**Dataset extract**

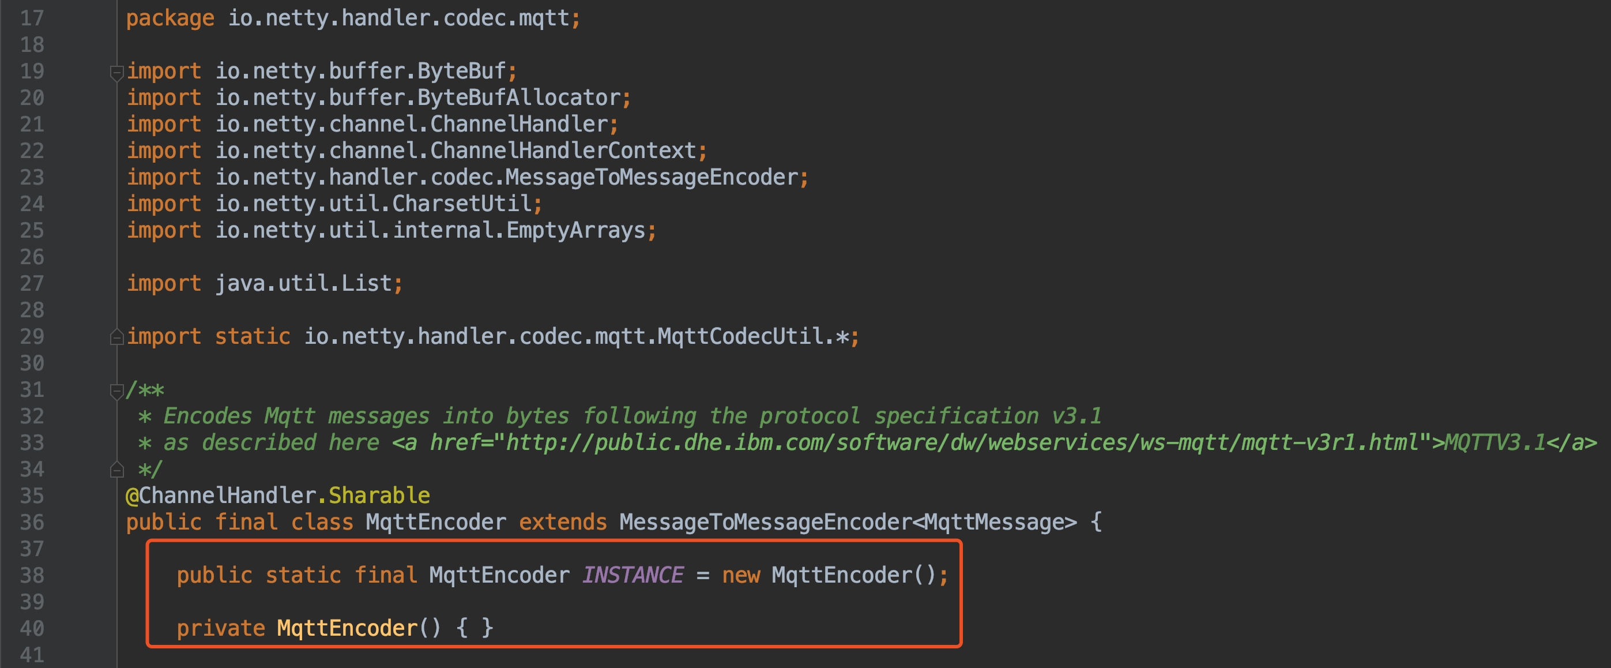The image size is (1611, 668).
Task: Click the MqttEncoder class name in declaration
Action: click(436, 522)
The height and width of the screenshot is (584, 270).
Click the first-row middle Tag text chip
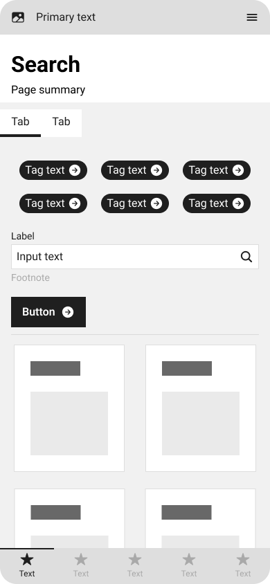135,170
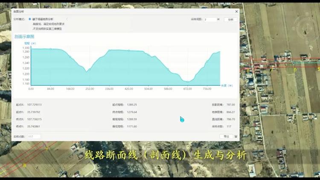Expand the double-chevron next to Export

coord(236,136)
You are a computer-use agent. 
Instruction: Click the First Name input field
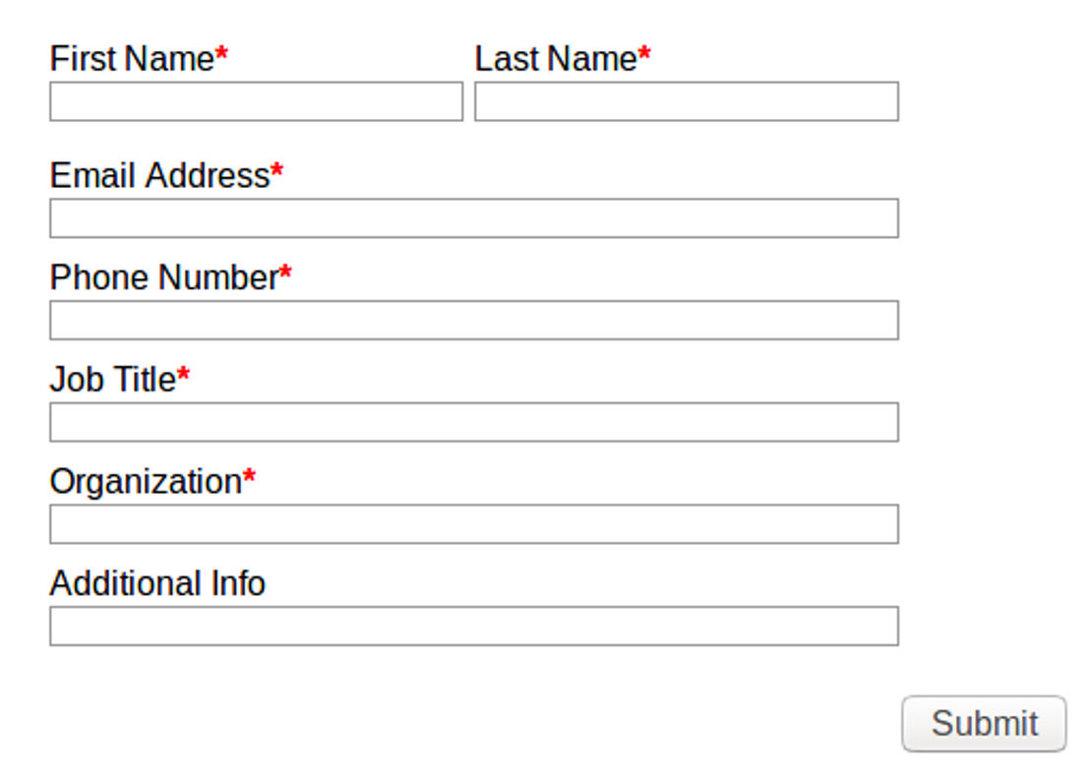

**Instructions for the task**
Leave out the pictures, and retype exactly the lines from the one containing "The height and" through the final line of the data.

**Solution for this problem**
The height and width of the screenshot is (584, 270).
Click the first-row middle Tag text chip
135,170
Expand the double-chevron next to Export

coord(236,136)
You are a computer-use agent. 
Instruction: Click the First Name input field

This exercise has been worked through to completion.